Good is the enemy of Great.
How can a good company become great? This is how Jim Collins sets off a riveting journey explaining his findings of research in the conquest of how to make good companies great.
Essentially, Good to Great happens very rarely and it is because it is damn difficult.
WarningMost great companies enjoyed years of obscurity before their great results compelled the world to look at them. In fact, they seemed just like any other company until a certain ‘transition point‘ saw them leave the pack behind.
This is one of the best professional development books I’ve read to date. My only regret is that I didn’t read it sooner.
Good to Great encourages us to be better rather than settling for good enough. Throughout the book I found myself identifying with countless examples of companies, organizations, and individuals used as analogies for the status quo: good enough.
Greatness is not a function of circumstance. Greatness, it turns out, is largely a matter of conscious choice.
Without strategic purpose, good enough will be the inertia that keeps us, or our organizations, from greatness. When you’re doing “good enough” people remind you, “it could be worse.” Good becomes the default equivalent of Great.
Good to Great is a must-read for anyone committed to one day leading an organization that truly represents excellence.
What differentiates good companies from great companies? Why do some companies grow over time, while others seem to stay stagnant? This book can help by showing you how to make more good strategic decisions than bad ones. Let’s get to the takeaways.
Level 5 Leadership
Leaders who have brought the ‘Good to Great’ transformation are not the ones who are charismatic or big personalities but are rather quiet, shy, deliberate. Organizations that strive to become great need to have a Level 5 leader.

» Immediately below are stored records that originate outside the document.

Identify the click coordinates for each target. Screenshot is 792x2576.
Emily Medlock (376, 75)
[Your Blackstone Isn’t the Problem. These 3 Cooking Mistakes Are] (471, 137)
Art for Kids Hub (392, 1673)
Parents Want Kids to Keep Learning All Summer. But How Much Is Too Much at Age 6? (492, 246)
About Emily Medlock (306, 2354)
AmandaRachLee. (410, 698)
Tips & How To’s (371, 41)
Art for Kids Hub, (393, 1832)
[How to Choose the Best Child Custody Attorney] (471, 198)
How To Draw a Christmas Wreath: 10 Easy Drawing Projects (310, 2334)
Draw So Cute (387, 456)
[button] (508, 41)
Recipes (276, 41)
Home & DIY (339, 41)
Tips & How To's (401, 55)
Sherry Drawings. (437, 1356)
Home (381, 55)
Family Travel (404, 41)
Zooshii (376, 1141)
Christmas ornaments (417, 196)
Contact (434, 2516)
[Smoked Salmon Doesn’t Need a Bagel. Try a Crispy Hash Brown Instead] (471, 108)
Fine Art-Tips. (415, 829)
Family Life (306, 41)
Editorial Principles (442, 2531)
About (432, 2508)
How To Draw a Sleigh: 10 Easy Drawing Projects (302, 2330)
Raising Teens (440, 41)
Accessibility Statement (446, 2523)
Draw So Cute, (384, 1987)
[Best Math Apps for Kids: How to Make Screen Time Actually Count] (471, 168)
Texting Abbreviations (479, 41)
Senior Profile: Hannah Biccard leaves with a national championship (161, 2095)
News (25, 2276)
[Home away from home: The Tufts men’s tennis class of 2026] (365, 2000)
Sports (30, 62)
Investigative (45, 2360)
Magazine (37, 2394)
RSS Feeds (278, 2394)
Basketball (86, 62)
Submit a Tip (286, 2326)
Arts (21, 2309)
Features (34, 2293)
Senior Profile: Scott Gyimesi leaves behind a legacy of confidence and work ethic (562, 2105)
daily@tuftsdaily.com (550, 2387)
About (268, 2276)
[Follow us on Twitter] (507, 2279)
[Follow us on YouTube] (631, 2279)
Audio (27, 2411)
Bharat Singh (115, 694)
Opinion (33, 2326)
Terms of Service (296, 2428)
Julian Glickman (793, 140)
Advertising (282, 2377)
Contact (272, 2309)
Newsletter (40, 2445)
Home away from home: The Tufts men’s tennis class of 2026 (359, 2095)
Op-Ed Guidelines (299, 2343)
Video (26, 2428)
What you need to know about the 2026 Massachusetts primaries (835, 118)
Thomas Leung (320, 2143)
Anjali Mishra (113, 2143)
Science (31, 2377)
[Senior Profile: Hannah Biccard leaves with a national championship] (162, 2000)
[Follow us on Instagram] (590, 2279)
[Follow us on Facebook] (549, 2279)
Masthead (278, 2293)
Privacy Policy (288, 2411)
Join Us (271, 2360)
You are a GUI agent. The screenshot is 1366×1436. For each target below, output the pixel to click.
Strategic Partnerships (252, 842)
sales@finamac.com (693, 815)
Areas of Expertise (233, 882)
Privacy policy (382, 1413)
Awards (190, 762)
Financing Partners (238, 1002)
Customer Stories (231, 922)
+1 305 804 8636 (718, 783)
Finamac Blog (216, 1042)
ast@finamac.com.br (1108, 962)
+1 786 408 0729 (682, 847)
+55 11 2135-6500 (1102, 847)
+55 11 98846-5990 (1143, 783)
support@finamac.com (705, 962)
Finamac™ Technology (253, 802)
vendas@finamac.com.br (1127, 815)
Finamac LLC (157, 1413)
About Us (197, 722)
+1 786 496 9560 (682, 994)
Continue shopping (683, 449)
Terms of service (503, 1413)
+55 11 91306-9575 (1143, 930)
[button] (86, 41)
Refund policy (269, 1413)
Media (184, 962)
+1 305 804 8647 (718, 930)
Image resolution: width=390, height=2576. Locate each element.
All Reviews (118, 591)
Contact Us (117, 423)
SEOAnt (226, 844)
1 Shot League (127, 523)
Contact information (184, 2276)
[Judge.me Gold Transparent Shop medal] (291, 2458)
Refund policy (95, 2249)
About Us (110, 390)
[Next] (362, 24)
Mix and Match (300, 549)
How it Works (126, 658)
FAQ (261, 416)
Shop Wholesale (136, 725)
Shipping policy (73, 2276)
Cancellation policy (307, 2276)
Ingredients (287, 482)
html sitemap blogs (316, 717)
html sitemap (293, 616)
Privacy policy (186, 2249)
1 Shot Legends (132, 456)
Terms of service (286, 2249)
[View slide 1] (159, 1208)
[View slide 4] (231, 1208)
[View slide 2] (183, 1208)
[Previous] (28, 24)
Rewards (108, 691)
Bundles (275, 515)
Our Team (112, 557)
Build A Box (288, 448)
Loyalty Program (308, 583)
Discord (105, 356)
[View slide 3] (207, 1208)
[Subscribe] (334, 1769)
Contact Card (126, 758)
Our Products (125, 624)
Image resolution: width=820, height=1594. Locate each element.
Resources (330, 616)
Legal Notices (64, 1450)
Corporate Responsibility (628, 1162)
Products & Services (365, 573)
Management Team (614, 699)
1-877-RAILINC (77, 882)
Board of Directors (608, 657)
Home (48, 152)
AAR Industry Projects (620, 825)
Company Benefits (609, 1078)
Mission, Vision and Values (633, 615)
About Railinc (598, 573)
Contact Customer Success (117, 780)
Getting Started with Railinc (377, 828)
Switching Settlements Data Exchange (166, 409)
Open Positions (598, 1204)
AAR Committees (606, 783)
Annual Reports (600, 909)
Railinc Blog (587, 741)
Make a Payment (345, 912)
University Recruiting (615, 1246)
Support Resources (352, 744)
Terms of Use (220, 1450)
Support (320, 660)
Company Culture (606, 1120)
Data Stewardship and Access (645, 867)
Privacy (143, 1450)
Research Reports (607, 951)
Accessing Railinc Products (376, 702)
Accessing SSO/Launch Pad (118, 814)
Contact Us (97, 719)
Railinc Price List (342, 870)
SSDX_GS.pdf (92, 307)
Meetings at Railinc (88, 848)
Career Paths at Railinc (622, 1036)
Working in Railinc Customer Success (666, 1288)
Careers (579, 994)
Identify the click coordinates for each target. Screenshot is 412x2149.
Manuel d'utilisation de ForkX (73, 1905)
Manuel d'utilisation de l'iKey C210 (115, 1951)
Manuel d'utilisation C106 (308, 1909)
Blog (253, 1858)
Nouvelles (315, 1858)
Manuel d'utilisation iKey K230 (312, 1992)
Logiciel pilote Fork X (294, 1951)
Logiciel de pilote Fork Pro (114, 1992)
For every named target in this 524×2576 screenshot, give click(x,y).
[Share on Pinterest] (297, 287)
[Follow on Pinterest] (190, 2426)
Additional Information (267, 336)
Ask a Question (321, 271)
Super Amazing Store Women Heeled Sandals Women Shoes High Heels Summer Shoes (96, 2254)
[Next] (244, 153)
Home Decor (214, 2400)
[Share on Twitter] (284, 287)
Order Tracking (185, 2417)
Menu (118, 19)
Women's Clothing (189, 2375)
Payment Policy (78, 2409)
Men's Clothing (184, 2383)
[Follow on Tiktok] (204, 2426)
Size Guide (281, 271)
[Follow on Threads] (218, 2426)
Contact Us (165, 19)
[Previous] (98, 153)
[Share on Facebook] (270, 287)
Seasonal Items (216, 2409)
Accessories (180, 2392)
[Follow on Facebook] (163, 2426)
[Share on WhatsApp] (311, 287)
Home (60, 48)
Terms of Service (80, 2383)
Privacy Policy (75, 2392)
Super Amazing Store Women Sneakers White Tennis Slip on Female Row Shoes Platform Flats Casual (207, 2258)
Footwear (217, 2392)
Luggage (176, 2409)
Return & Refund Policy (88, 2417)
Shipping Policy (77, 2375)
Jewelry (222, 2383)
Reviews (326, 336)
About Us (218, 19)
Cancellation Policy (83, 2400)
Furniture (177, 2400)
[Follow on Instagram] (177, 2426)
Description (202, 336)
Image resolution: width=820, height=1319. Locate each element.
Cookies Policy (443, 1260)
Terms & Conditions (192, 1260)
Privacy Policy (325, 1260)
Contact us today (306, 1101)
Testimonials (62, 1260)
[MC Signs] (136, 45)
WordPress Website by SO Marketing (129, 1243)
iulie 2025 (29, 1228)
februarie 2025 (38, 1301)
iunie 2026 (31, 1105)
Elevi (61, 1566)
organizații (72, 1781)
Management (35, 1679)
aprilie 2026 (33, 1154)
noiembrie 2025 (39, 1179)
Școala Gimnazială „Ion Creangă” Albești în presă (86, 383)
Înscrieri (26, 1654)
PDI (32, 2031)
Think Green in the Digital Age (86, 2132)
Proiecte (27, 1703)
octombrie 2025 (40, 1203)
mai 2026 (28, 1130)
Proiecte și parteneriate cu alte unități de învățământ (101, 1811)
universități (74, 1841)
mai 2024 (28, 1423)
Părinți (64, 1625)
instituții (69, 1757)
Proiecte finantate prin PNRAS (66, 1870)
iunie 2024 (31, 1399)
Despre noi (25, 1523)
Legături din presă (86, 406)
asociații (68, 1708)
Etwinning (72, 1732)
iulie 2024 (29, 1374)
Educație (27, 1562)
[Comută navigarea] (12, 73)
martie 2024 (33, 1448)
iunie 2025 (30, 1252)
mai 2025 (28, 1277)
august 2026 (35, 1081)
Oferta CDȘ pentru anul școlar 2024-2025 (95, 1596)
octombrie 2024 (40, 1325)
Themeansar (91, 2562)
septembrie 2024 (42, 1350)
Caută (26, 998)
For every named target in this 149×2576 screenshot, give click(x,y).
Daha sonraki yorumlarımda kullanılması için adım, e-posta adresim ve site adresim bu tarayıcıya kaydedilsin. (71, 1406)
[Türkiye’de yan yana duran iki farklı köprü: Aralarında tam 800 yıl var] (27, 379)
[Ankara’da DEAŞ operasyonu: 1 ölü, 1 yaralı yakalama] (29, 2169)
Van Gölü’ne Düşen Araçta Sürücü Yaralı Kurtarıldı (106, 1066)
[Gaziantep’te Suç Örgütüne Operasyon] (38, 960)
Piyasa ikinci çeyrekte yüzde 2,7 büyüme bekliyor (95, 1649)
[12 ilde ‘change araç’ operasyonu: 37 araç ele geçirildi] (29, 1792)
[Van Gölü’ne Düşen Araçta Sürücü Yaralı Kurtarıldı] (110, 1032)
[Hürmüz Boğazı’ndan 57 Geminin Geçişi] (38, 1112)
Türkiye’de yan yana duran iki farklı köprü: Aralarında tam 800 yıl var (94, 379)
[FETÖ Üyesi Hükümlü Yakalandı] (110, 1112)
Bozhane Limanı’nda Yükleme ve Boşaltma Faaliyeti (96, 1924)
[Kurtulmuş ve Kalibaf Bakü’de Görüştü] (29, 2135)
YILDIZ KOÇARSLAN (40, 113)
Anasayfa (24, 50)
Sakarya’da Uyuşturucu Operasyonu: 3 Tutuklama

Jim Collins explains leadership in terms of 5 different levels with Level 5 being the highest level in the hierarchy.
Level 5 leaders embody a paradoxical mix of personal humility and professional will. These leaders are ambitious, to be sure, but ambitious first and foremost for the company, not themselves.
Level 5 leaders look out the window to attribute success to factors other than themselves.
WarningWhen things go poorly, however, they look in the mirror and blame themselves, taking full responsibility. Most CEOs often do just the opposite — they look in the mirror to take credit for success, but out the window to assign blame for disappointing results.
Level 5 leaders channel their ego needs away from themselves and into the larger goal of building a great company. It’s not that Level 5 leaders have no ego or self-interest. Indeed, they are incredibly ambitious — but their ambition is first and foremost for the institution, not themselves.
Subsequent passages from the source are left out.